14/07/20 22:56 (:未完成)
うえーい


insane


毛利の奴がイカれっちまった。

あいつらしくもねえ。いつだって氷の面を纏って無表情を取り繕ってたあいつが、平気な顔をして部下を捨て駒扱いしてやがったあいつが、泣き喚いて暴れるようになった。髪を振り乱して錯乱して、とても会話ができる状態じゃねえ。匿われている部屋に俺が入っていって力ずくでねじ伏せないと、いつ部屋を破壊するかわかったもんじゃない。いっぺんねじ伏せても、殴るなりなんなりして意識を奪わないと、俺への罵倒と激しい抵抗はやまない。毛利家当主の奇計智将だった頃とはかけ離れたイカれっぷりだった。

俺が四国壊滅の黒幕として毛利に辿り着いて、厳島で激突して毛利を叩きのめしてからひと月経った。決着をつけこれで野郎共の敵討ちができた、とすっきりした心の内とは裏腹に、毛利は重症ながらもしぶとく生きてやがった。その場で止めを刺しても良かった。だが四国壊滅以前にもこいつにさんざん苦渋を舐めさせられた俺は、生かして連れ帰ってきちんと仕返ししてやろうと考えた。瀬戸内の人の寄りつかない小島に離れを建てて、そこに毛利を匿い医者に一日も早く治るようつきっきりで看病させた。さすがは武人といったところか、数日すると毛利は目覚めて回復にむかっていった。俺は二日にいっぺん小島に顔をだして毛利が全快するまで見守った。三週間もすると、以前と変わらないくらいまで元気になって、訪れた俺に憎まれ口を叩くようにまでなった。だから、ここまでくればもう大丈夫か、と俺は復讐を始めることにした。

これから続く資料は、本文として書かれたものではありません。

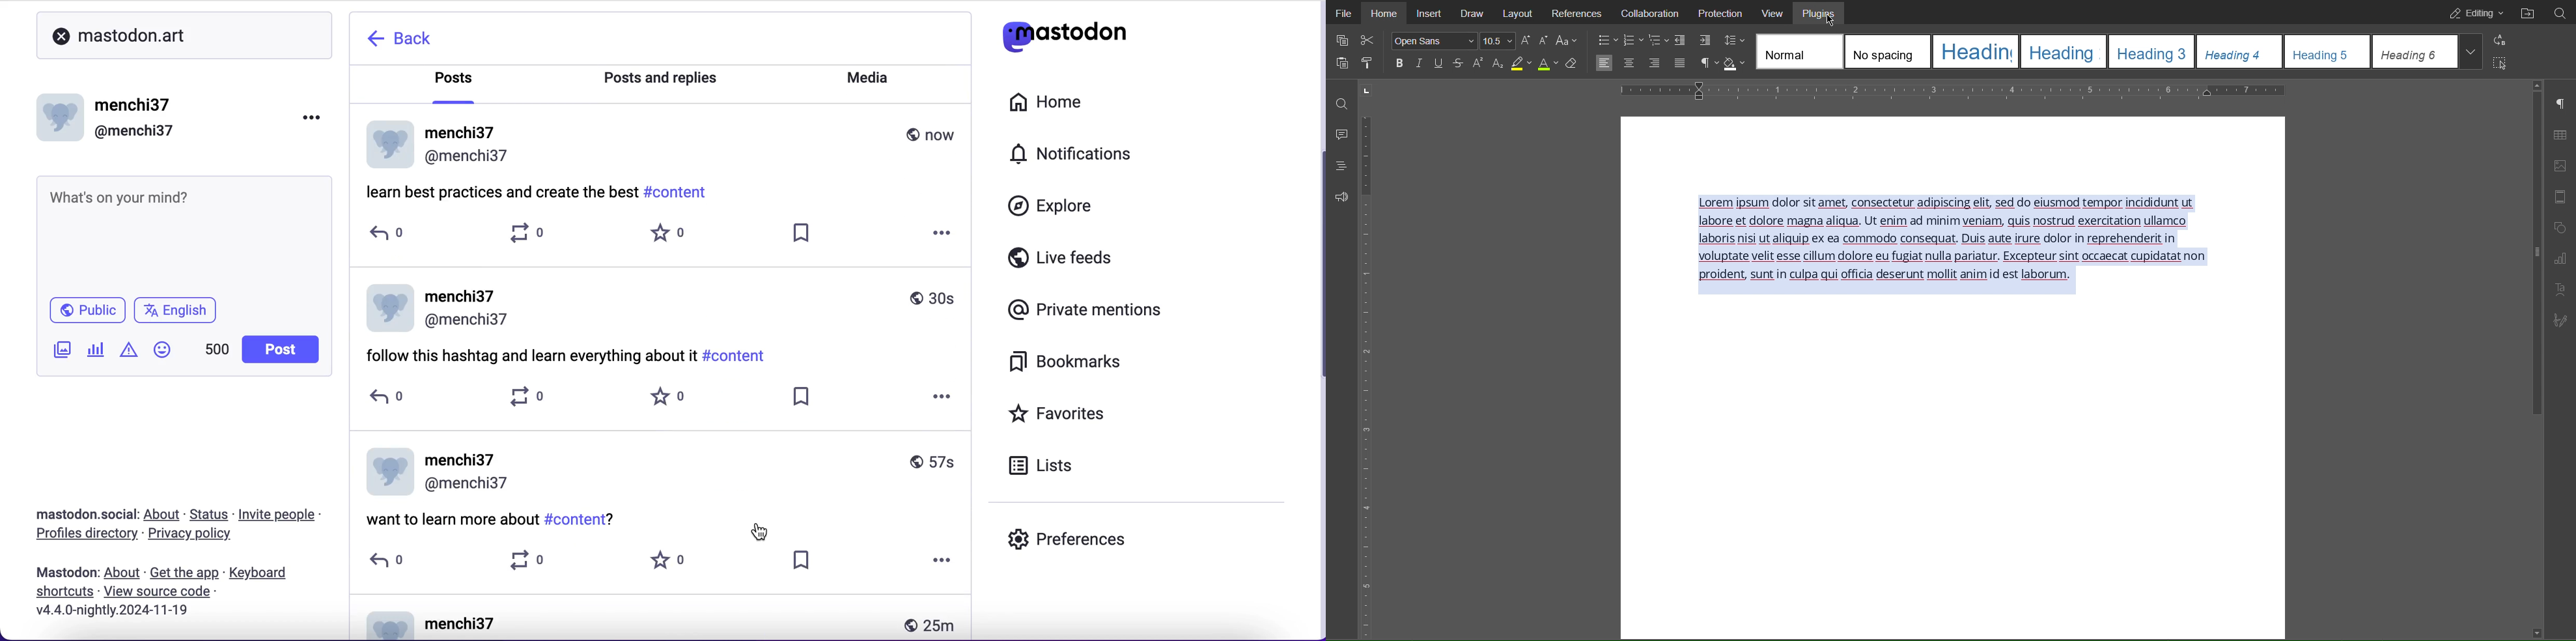 The width and height of the screenshot is (2576, 644). What do you see at coordinates (569, 357) in the screenshot?
I see `post` at bounding box center [569, 357].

最初に、あいつの一番の家臣を離れに招いた。実は毛利は生きていて、お前のことを呼んでいる、俺が同席している場でなら会わせてやる、という文を送れば、半信半疑ながらもそいつは指定の日にちにやってきた。約束通りに毛利のいる部屋に通してやって、主君と再会させてやった。しかし毛利は驚きもせずになぜやってきたときつくその家臣を叱りやがった。部下が慕ってくれてるってのにまったくひでぇ奴だ。けれどそれもしばらくすると収まり、毛利元就亡きあとの毛利家の様子を逐一報告させ、心なしか満足そうな顔を見せた。話が収まるころには日もとっぷりくれて、そろそろ家臣を安芸に帰すことになった。俺はそいつに安心したか?と聞いて、そいつは元就様のお顔を再び拝見することができて某は幸せものです、と泣いて喜んだ。俺はよかったじゃねえか、とそいつと毛利の両方に笑って言ってやって、それからその部下の首をはねた。泣き笑いの表情のままそいつの首は胴体を離れ、血飛沫を撒き散らしながら転がり毛利の眼前でとまった。突然のことに毛利はしばし目を見開いていたが、すぐにいつもの無表情に戻って片付けろと言った。目の前で部下が殺されても氷の面を崩さない毛利に、俺はこの程度じゃ復讐にならないことを学んだ。考えてみればそうだ。そもそもこいつは兵を捨て駒扱いしてやがった。俺基準で考えても意味がなかったんだ。毛利にとって大切なものを奪わないと、復讐にはならねえ。いや、実を言うと、もう復讐なんてどうでも良かったのかもしれない。いつだってツンと済ました毛利の着けている仮面を、自分の手で引き剥がしてみたいと思った。それだけだった。